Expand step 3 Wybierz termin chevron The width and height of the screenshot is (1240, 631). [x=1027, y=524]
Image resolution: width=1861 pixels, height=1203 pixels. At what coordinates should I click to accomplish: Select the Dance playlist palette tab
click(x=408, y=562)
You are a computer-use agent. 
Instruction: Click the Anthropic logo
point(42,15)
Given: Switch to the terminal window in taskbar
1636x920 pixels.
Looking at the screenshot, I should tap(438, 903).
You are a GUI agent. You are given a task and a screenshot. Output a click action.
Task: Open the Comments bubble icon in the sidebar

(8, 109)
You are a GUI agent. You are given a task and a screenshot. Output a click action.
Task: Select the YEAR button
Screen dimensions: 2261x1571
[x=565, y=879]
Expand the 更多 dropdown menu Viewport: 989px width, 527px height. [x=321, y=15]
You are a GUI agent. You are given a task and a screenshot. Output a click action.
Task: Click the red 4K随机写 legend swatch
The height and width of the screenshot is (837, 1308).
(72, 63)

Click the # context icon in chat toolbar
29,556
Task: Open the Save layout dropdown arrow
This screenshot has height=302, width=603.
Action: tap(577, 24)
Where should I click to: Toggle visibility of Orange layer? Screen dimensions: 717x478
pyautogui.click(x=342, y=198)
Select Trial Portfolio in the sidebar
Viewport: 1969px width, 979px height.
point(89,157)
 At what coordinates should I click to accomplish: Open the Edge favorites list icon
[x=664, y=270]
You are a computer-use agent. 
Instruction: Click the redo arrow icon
# # # # #
What the task requires: Each line of the data above is to be set down exactly.

Exercise output:
Expand step 3 Wybierz termin chevron The width and height of the screenshot is (1240, 631). [x=1027, y=524]
Image resolution: width=1861 pixels, height=1203 pixels. At what coordinates should I click to accomplish: Select the Dance playlist palette tab
click(x=408, y=562)
You are a computer-use agent. 
Instruction: Click the Anthropic logo
point(42,15)
Given: Switch to the terminal window in taskbar
1636x920 pixels.
Looking at the screenshot, I should tap(438, 903).
You are a GUI agent. You are given a task and a screenshot. Output a click action.
Task: Open the Comments bubble icon in the sidebar

(8, 109)
You are a GUI agent. You are given a task and a screenshot. Output a click action.
Task: Select the YEAR button
Screen dimensions: 2261x1571
[x=565, y=879]
Expand the 更多 dropdown menu Viewport: 989px width, 527px height. [x=321, y=15]
You are a GUI agent. You are given a task and a screenshot. Output a click action.
Task: Click the red 4K随机写 legend swatch
The height and width of the screenshot is (837, 1308).
(72, 63)

Click the # context icon in chat toolbar
29,556
Task: Open the Save layout dropdown arrow
This screenshot has height=302, width=603.
Action: tap(577, 24)
Where should I click to: Toggle visibility of Orange layer? Screen dimensions: 717x478
pyautogui.click(x=342, y=198)
Select Trial Portfolio in the sidebar
Viewport: 1969px width, 979px height.
point(89,157)
 At what coordinates should I click to accomplish: Open the Edge favorites list icon
[x=664, y=270]
You are a computer-use agent. 
Instruction: Click the redo arrow icon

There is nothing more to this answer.